課題 - 公開練習についての文章から、「公開練習のきっかけは大神HCの相談」から「て誘ったこともあったという。」までの部分を一字一句違えずに書き写してもらえますか？

• COLUMN
  • 2023.06.25

TOKYO DIMEとトヨタ自動車の公開練習から思う、3×3の魅力と可能性

「3人制と5人制が一緒の時間を過ごすという、ひとつ良い光景を皆さんにお見せできたと思います」――TOKYO DIMEのオーナーを務める岡田優介氏は6月20日、トヨタ自動車アンテロープスとの公開練習をこのように振り返った。Wリーグ所属チームと合同で行うイベントは初めてだったが、見ている側をわくわくさせてくれたことは間違いない。TOKYO DIMEからは坪内瑠愛、加藤臨、荒木涼か、本田奈緒子、藤岡麻菜美らが参加し、アンテロープスからはヘッドコーチ(HC)の大神雄子氏(以下、大神HC)をはじめ、宮下希保、梅木千夏、横山智那美、パレイ ルセアネヘイララ紀子が参加した。

 公開練習は、岡田氏と大神HCが話し合いながら選手のコンディションも考慮して、10-10から始まる5分ゲームなどが複数回行われた。10分のフルゲームでは違った展開になるだろうが、DIMEが逆転勝ちを収めたり、アンテロープスがやり返したりするなど、両者は熱のこもったゲームを披露。DIMEの個人サポーター限定でその模様は公開されたが、アンテロープスのユニフォームを着た多数のファンも駆けつけており、訪れた全ての人にとって良い光景になったはずだ。

 岡田氏によると、今回の開催にはトヨタ自動車の理解も大きかったという。「本当に感謝しています」と語った。非公開ではなくファンを迎えた形式にできたほか、両チームによるInstagram Liveも先方からの提案だったそうだ。お互いに、3×3や選手たちを知って欲しいという思いがにじむ。

公開練習のきっかけは大神HCの相談
 一方で、公開練習のきっかけをひも解くと、それは大神HCから岡田氏への相談がはじまりだった。アンテロープスは、6月24日から韓国で開催中の「2023 SHINHAN BANK SOL 3×3 Triple Jam」(※)という3人制の国際大会へ出場するにあたって、大神HCが「岡田くんに一緒に練習ができないかとお願い」をしたという。

 かねてより2人は親交があったため、その申し出を岡田氏は快諾。「なんか一緒にできたらいいですね」というコミュニケーションを昔から大神HCと取っていたそうで「今回、たまたま向こうが(韓国で)試合があるということで、思い出してくれた」そうだ。ちなみに、岡田氏はDIMEの女子チームを結成するタイミングで、大神HCを選手として誘ったこともあったという。

 そんな背景もあってか、公開練習中の大神HCはなんだか楽しそうだった。帰りがけには「岡田くんが色々と準備を進めてくれて、今回実現できました。本当に本当に感謝しています。ありがとうございます」と話し、こう続けた。アンテロープスにとっても、充実した時間になったようだ。

データ一覧 -
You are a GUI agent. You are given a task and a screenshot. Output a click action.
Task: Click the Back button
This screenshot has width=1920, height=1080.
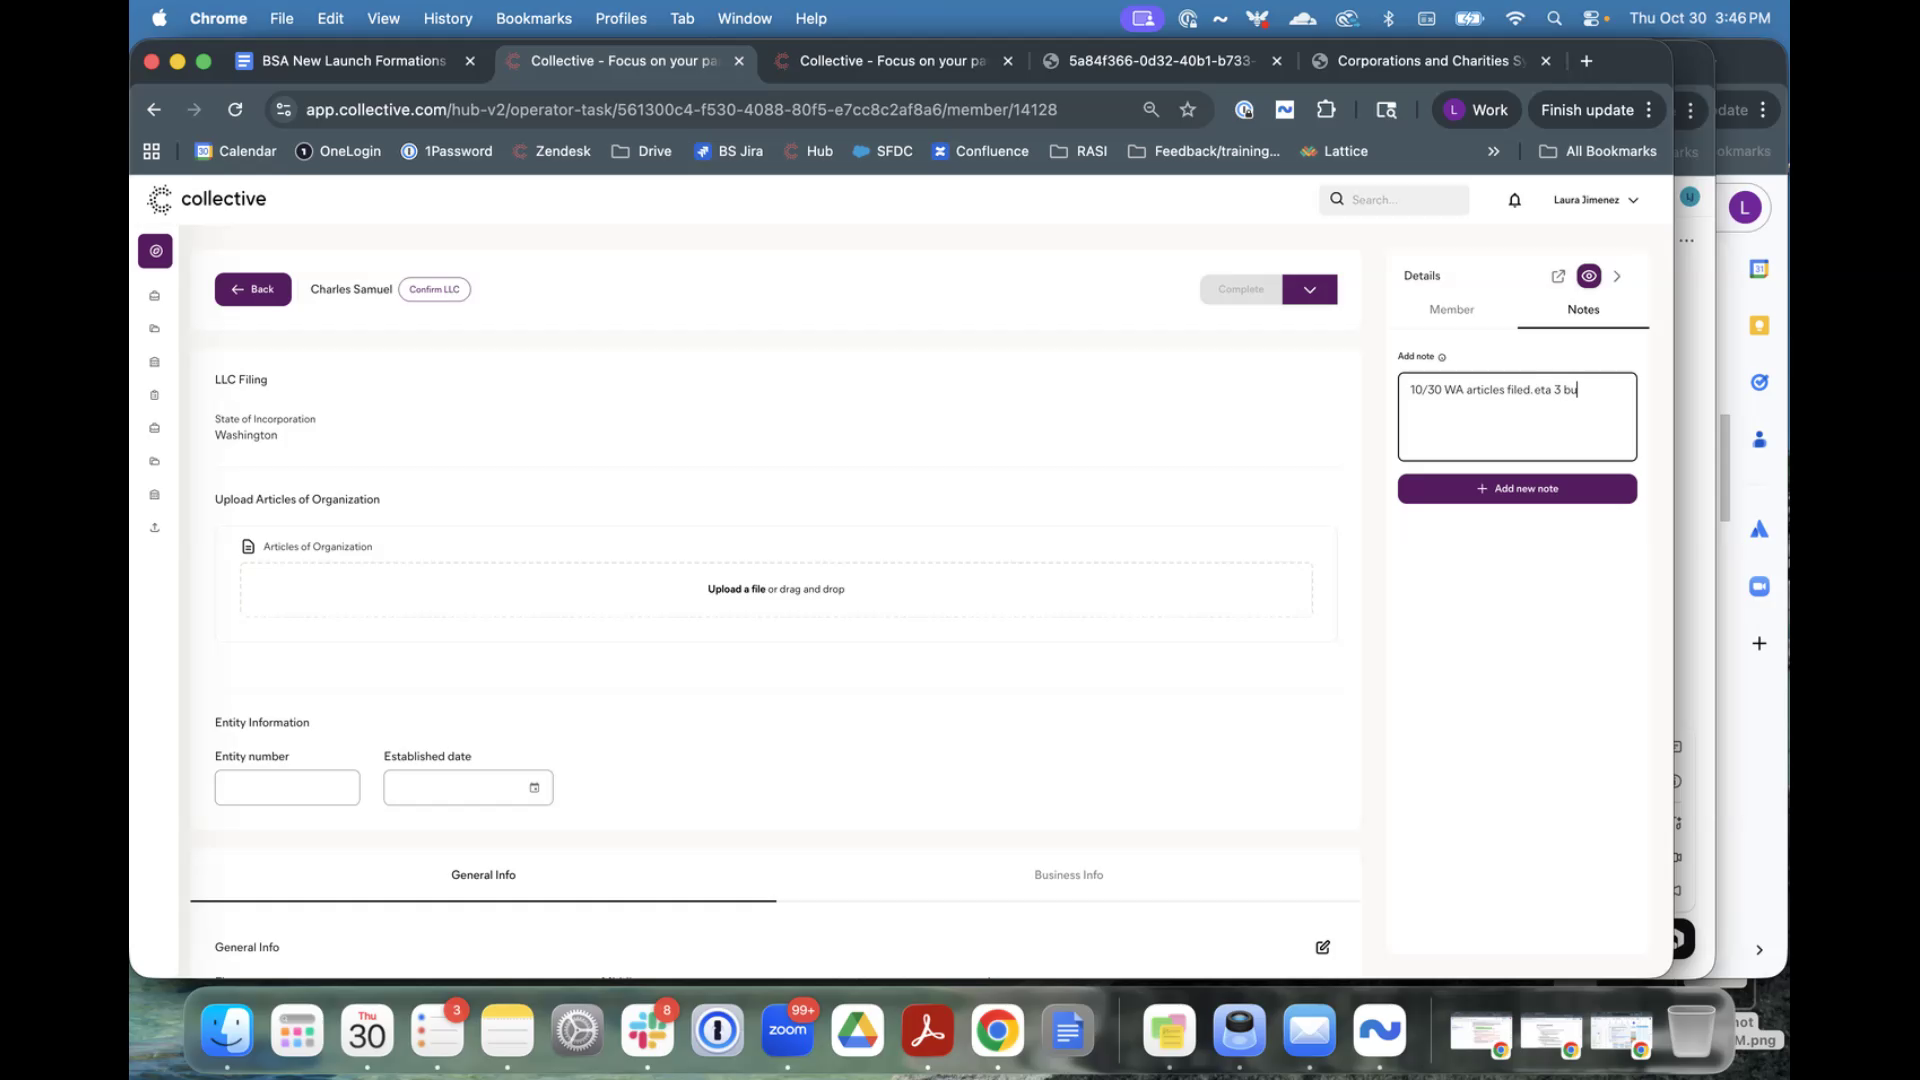(253, 290)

解答 -
公開練習のきっかけは大神HCの相談
 一方で、公開練習のきっかけをひも解くと、それは大神HCから岡田氏への相談がはじまりだった。アンテロープスは、6月24日から韓国で開催中の「2023 SHINHAN BANK SOL 3×3 Triple Jam」(※)という3人制の国際大会へ出場するにあたって、大神HCが「岡田くんに一緒に練習ができないかとお願い」をしたという。

 かねてより2人は親交があったため、その申し出を岡田氏は快諾。「なんか一緒にできたらいいですね」というコミュニケーションを昔から大神HCと取っていたそうで「今回、たまたま向こうが(韓国で)試合があるということで、思い出してくれた」そうだ。ちなみに、岡田氏はDIMEの女子チームを結成するタイミングで、大神HCを選手として誘ったこともあったという。